Items from a dataset:
※

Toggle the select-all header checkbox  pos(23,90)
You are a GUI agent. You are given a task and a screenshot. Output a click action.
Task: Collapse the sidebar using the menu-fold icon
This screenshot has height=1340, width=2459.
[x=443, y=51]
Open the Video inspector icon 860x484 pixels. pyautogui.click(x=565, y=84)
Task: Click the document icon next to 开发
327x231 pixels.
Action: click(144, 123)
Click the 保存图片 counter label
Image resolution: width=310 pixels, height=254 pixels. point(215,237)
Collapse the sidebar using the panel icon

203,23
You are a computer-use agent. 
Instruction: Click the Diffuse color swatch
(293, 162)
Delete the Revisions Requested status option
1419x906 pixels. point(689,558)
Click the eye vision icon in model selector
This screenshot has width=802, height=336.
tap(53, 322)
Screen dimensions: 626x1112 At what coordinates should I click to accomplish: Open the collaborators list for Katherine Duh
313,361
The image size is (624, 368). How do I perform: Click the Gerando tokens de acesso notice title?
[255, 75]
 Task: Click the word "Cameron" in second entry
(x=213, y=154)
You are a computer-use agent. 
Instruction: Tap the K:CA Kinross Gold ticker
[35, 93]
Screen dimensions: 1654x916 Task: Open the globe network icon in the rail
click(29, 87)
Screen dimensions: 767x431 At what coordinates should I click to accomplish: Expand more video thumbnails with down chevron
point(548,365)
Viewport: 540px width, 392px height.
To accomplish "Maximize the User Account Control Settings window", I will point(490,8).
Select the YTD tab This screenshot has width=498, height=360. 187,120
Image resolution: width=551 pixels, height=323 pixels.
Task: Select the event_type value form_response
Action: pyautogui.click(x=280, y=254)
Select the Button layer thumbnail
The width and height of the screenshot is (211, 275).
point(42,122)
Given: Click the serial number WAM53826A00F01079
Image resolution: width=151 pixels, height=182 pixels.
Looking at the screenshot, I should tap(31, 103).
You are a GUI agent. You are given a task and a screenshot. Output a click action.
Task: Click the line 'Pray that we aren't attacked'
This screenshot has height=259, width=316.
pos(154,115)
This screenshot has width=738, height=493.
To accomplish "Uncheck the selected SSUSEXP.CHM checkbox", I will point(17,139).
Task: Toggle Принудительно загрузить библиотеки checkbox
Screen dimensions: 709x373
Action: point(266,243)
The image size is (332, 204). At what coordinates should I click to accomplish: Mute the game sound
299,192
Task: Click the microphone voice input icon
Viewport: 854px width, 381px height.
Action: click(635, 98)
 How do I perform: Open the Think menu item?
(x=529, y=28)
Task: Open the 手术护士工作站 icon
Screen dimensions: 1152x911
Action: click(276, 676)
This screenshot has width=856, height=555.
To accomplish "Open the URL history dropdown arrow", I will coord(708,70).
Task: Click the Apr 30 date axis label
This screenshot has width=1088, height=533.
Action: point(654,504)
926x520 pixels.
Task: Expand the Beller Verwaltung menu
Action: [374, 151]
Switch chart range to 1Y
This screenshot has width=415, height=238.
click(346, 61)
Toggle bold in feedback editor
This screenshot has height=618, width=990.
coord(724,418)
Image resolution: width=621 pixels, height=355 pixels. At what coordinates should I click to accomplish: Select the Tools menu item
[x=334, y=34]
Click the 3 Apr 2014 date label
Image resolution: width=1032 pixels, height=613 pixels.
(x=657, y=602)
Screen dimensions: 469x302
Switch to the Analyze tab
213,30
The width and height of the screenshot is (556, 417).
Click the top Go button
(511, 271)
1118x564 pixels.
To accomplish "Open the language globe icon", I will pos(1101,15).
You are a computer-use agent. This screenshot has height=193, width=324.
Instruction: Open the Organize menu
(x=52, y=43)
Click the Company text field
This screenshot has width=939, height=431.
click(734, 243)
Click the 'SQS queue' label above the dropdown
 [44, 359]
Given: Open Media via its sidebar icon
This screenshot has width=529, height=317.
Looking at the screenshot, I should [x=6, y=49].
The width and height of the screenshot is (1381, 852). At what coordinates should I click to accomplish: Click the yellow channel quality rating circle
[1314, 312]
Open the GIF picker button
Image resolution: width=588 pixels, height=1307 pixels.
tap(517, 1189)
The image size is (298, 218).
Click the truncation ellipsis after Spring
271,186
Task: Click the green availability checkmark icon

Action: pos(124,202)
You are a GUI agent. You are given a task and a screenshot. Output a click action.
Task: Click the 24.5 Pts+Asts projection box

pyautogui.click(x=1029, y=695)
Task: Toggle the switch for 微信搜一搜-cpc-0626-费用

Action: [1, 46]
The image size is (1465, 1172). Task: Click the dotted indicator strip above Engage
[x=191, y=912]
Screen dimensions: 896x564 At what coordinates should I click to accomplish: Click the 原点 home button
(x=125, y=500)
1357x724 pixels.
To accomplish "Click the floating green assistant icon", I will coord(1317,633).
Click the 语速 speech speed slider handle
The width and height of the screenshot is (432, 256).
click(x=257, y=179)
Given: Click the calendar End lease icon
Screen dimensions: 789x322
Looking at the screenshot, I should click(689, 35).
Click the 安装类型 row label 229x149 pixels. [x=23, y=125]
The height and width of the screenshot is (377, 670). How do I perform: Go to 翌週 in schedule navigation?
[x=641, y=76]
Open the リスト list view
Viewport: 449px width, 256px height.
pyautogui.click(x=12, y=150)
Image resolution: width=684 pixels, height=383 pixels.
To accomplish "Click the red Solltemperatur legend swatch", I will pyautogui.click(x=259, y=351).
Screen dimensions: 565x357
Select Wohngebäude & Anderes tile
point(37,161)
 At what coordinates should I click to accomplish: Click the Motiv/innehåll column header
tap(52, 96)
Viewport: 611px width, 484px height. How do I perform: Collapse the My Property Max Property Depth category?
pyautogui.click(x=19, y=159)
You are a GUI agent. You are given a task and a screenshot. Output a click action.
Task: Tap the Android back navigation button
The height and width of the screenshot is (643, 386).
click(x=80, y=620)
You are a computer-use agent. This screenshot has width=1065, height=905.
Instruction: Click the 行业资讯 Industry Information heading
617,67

※

→ STATED EXERCISE:
Copy the items from the start through the line containing "Open the Video", and adjust every coordinate in the answers by adding -149 to it. Leave all other text on those lines unchanged.

→ FULL ANSWER:
Toggle the select-all header checkbox  pos(-126,-59)
You are a GUI agent. You are given a task and a screenshot. Output a click action.
Task: Collapse the sidebar using the menu-fold icon
This screenshot has height=1340, width=2459.
[x=294, y=-98]
Open the Video inspector icon 860x484 pixels. pyautogui.click(x=416, y=-65)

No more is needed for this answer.